Wir sind müde, verletzt. Ich bin abgelenkt von den trauernden Schreien meiner Tante.

Während dem Rennen gibt mein Bein nach und ich strauchele in den Schnee. Es ist kalt.

Mein Gehirn scheint alles kommentieren zu wollen. Vielleicht um einen letzten Rest geistiger Kraft vorzutäuschen. Aber meine Gedanken werden langsamer und dumpfer.

Und immer wieder schiebt sich das Bild meines lächelnden Onkels in den Kopf, bevor er zusammensackt, wie eine Marionette, deren Fäden man durchschnitten hat.

Wir sind zu dritt.

Der letzte Wolf der anderen Gruppe hat sich uns angeschlossen.

Die anderen liegen im Schnee. Zwei atmen noch. Aufstehen werden sie allerdings erstmal nicht.

Drei Wölfe gegen drei Jäger.

Das schaffen wir nicht, denke ich, während sich ein Gewehr auf uns richtet. Wir sind müde, erschöpft, verletzt.

Mein Fell ist kalt vom Schnee und verklebt vom Blut. Mein Hals ist eng und atmen ist so schwer geworden. Mein ganzer Körper pocht und ich höre mein flatterndes Herz.

Schnell, schnell, schnell.

Ich werfe mich nach rechts, um einem Schuss auszuweichen, der allerdings ausbleibt.

Der Jäger schreit frustriert auf, klappt hastig das Gewehr zurück und schüttelt die verbrauchte Munition heraus. Als er in seine Tasche greift und nach mehr Patronen sucht, springe ich ihn an und beiße ihm die Waffe aus der Hand.

Hanako schlängelt sich zwischen den Beinen der Jägerin neben mir hindurch und greift sie von hinten an. Die letzte Jägerin wirft gerade unseren Kameraden zu Boden und hält ihn unten.

Ich kann ihm nicht helfen. Der Jäger hat sein Gewehr aufgegeben und sucht nun mit seiner freien Hand nach einem Messer. Er findet es für meinen Geschmack viel zu schnell.

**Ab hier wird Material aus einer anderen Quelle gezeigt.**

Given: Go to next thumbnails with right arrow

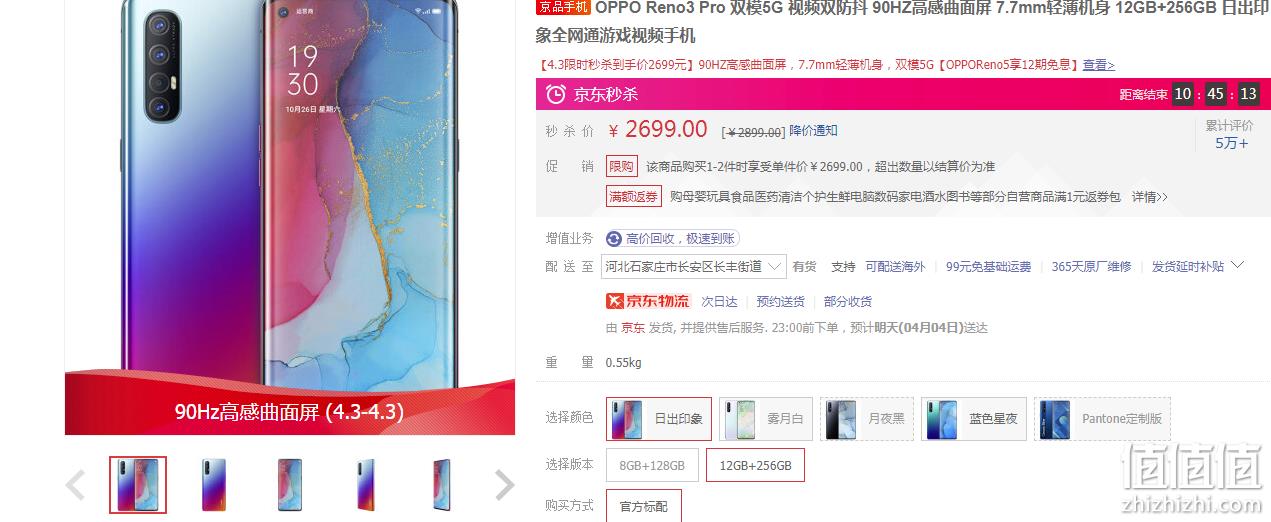Looking at the screenshot, I should tap(505, 485).
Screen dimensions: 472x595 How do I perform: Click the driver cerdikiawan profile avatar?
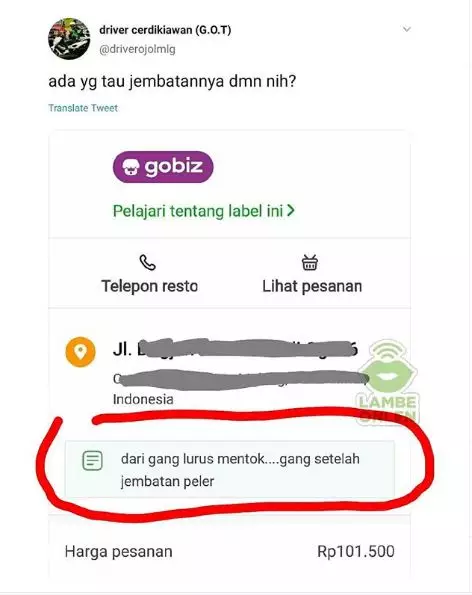coord(69,39)
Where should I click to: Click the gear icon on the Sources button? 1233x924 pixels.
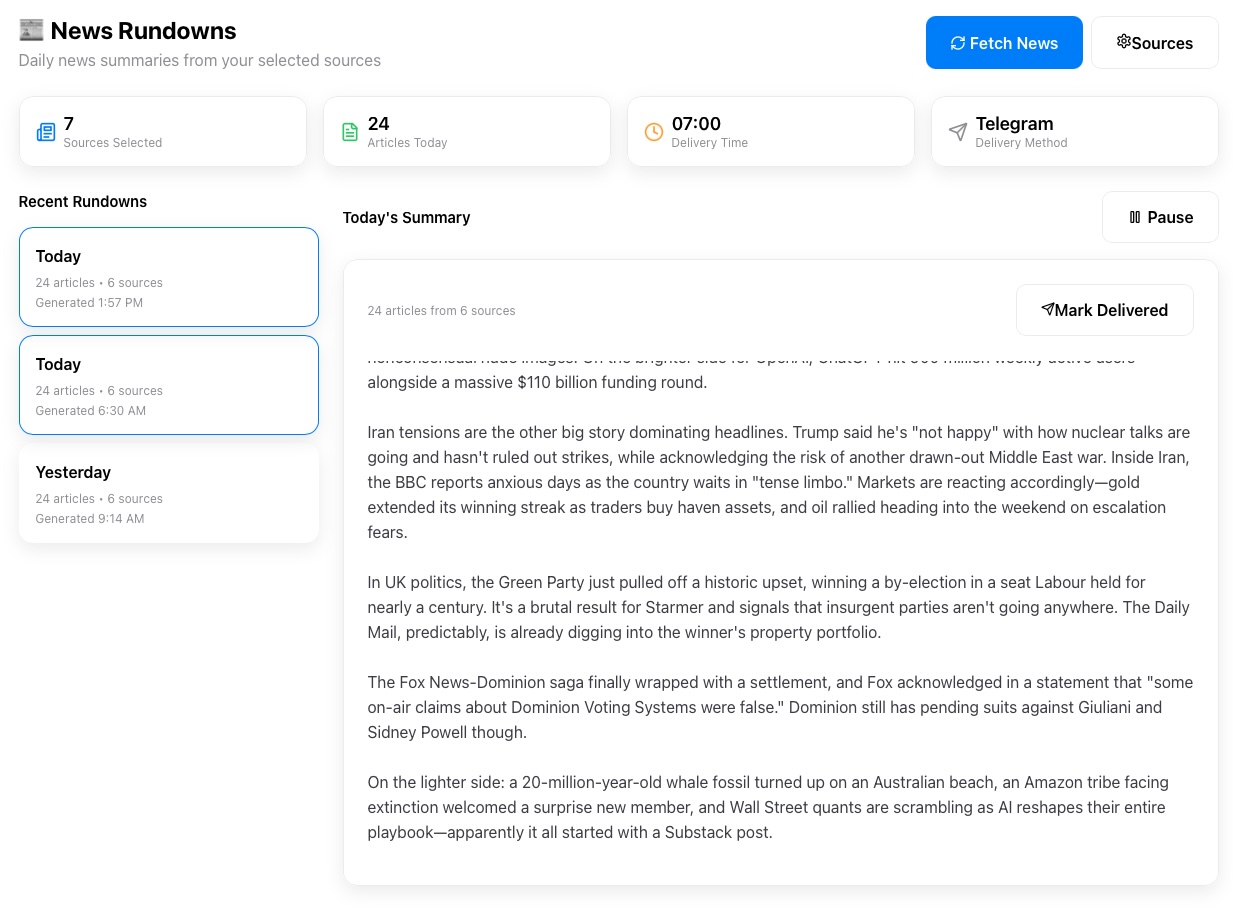click(x=1124, y=41)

Ich lasse seine Hand los, als er zu einem Hieb ausholt. Ich weiche zurück und mein Bein knickt wieder weg. In den letzten Tagen ist es von der Kälte taub und gefühlslos geworden.

Wäre ich doch bloß nie in diese verdammte Falle getreten!

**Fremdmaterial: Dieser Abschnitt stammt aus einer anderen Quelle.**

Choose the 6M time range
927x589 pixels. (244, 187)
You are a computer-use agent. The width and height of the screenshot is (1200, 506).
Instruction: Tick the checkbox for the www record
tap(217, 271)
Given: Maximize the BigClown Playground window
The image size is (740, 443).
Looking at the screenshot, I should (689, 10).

Der Jäger packt mich am Maul und presst meine Zähne aufeinander. Ich hocke vor ihm im Schnee und habe keine Möglichkeit, mich zu wehren. Ich werfe den Kopf hektisch nach links und rechts, kann mich aber nicht aus dem Griff lösen. Meine Augen sind weit vor Panik.

Was ist passiert, dass ich hier sterben werde? Göttin, was habe ich falsch gemacht?

Der Jäger setzt mir das Knie auf die Brust und drückt mich zu Boden. Ich kratze verzweifelt gegen die Arme des Mannes, der mich töten wird.

Meine Brust ist eng, eng, eng und er drückt immer weiter alle Luft daraus. Dann hält er mir das kalte Messer an den Hals.

Aus meinen Krallen werden Finger, ohne dass ich einen bewussten Gedanken daran verschwende. Ohne Fell ist der Schnee noch kälter. Mein Körper streckt sich unter dem Knie des Jägers und ich bäume mich verzweifelt auf. Vielleicht reicht die Überraschung. Vielleicht...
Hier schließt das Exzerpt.